2. The inventor is claiming patent protection on the use of rectifier circuits of diodes and resistors for connecting together of individual or groups of transducers. This invention feature is to minimize energy losses when the output electricity waveforms from these individual or groups of transducers are combined. Transducers in different locations will output electrical waveforms of different phase that will destructively combine without some method of correction.

3. The inventor is claiming patent protection on the matching of the natural frequency of electromagnetic velocity transducers to the dominant frequency of the road seismic energy by means of specifying specific values of spring stiffness coefficients or the suspended mass. This invention feature is to allow constructive harmonic oscillations to sum and produce considerably greater electrical output.



[0001] There are no related applications.
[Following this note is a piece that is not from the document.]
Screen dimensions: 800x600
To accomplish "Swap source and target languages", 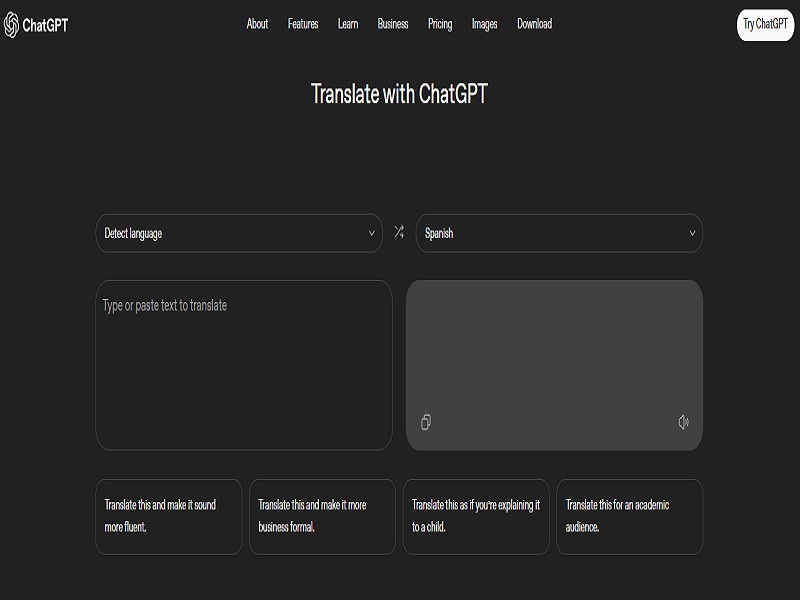I will tap(399, 232).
[0002] The inventor submitted a pre-proposal for funding to the United States Department of Energy, Office of Industrial Technologies, but the DOE-OIT has discouraged the inventor from applying for funding


[0003] There is no micro-fiche appendix.


[0004] The inventor is a professional geophysicist. The inventor was initially speculating on the feasibility for generating usable amounts of electrical power from naturally occurring wave energy in the oceans. These thoughts then turned to consider the high-energy seismic noise waves the inventor had encountered in other geophysical situations. The inventor recognized that road traffic generated very significant seismic waves that completely over-powered the geophysical detectors placed near busy highways. The inventor recognized that these seismic waves were of amplitude sufficient to provide usable amounts of electrical power if a method of converting the energy to electrical power could be invented.
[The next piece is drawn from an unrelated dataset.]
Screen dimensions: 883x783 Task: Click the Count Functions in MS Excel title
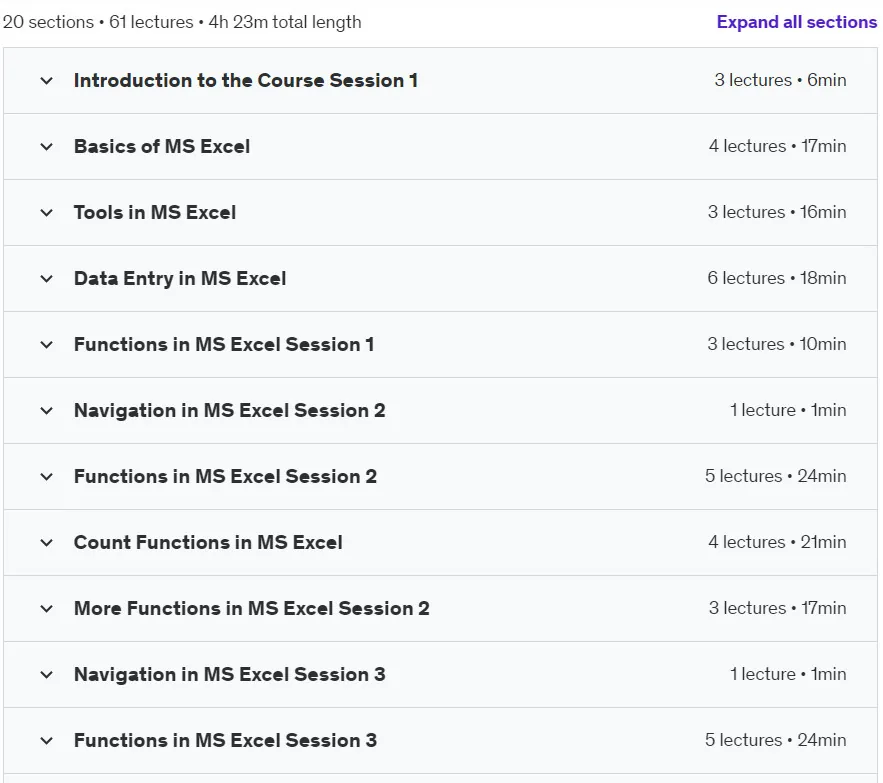click(208, 542)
[0005] The invention is the idea that useful electric power can be produced by the emplacement of either velocity sensitive and/or pressure sensitive transducers near highways. These velocity sensitive or pressure sensitive transducers would necessarily need to be placed singularly or in small or large numbers near or underneath the road-way, or both near and underneath the roadway. Multiple transducers would need to be connected in such a way as to minimize destructive interference between the transducers. The output electrical power could be either direct current or alternating current, and of an amount large enough to be sold to electric utility companies or small enough to be used local to the road to charge electric batteries.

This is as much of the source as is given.